Over the past few years, Lahiri has immersed herself in the work of Domenico Starnone, whom she calls Italy’s “finest living writer.” His 2014 novel Ties was translated by Lahiri into an English-language version that earned universal acclaim as well as placements on several year-end “best of” lists. She didn’t think she’d return to translating so soon, but immediately after she read Starnone’s next novel, released on Tuesday as Trick, she knew she had to dive back in.
Trick is a short, brilliant, deeply moving novel about the relationship between an elderly illustrator and his 4-year-old grandson. Interlaced with cutting humor, the book tackles topics of mortality and family in a complex way, probing questions about what it means to get old as you watch others grow up. The book also has details of Henry James’ work sprinkled in, intriguing at first glance and then, for those that dig a little deeper, essential to the book’s core ideas.

Supplied records:
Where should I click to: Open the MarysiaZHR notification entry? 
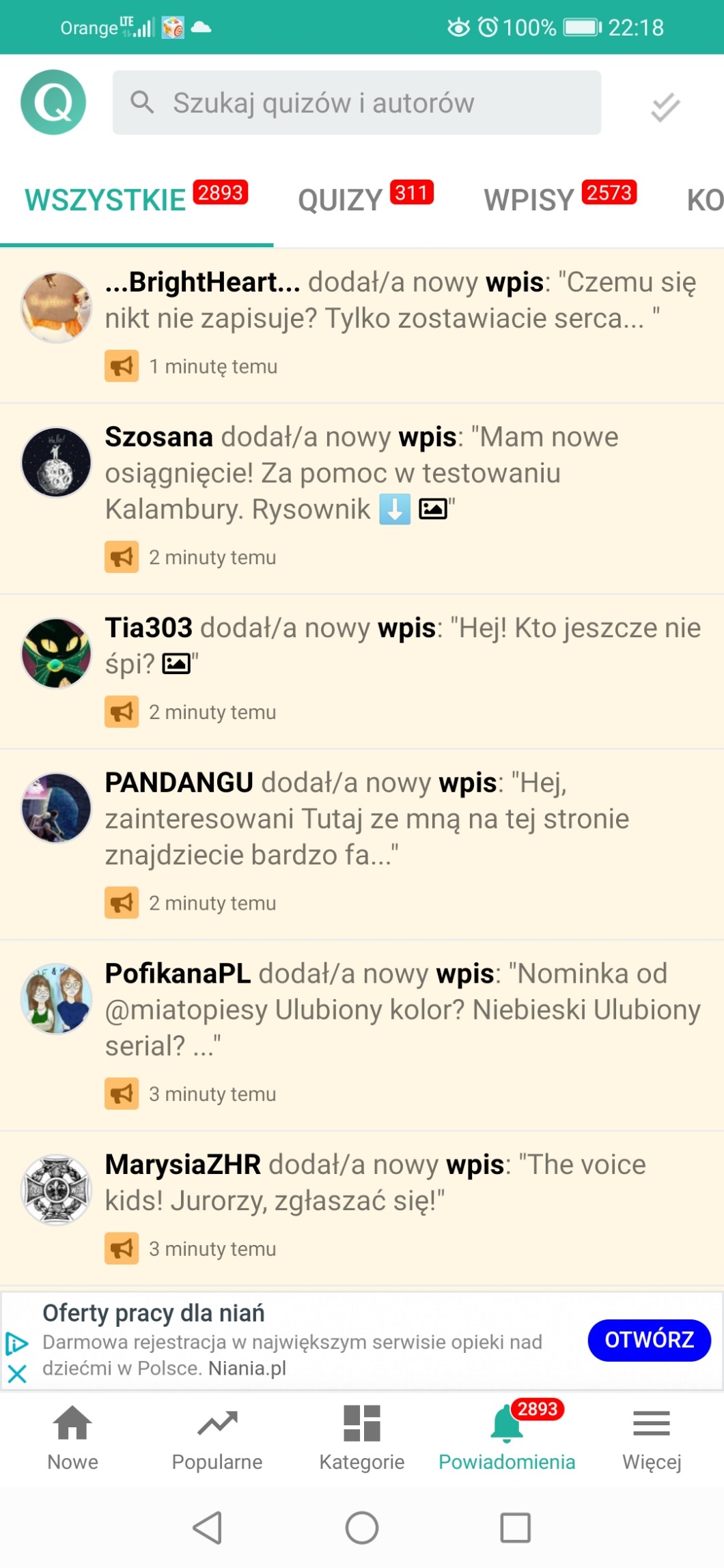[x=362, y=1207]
---
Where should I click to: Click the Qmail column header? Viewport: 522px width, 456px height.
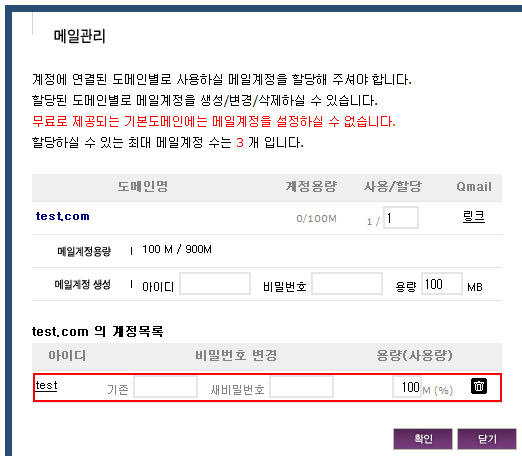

Complete the following:
- A) Name every person identified by name in the passage about Lahiri's translations of Starnone.
- B) Carry the passage about Lahiri's translations of Starnone forward, beginning right after its final sentence.

Answers to the problems:
- A) Lahiri, Domenico Starnone, Henry James

- B)
Speaking with EW about translating Trick, Lahiri described the process as alternately pain-staking, gratifying, and immensely educational. “One can read something so closely that it’s only by translating it that you really do feel you’ve gone through the looking glass, that you are on the other side and you’re in that other world,” she says. “I would wish that pleasure and education and marveling — that sense of amazement — for any writer.”
Lahiri caught up with EW about her translation process, the profundity of Trick, and why digging so deeply into another person’s work has made her a better writer. Read on below, and purchase your copy of Trick here.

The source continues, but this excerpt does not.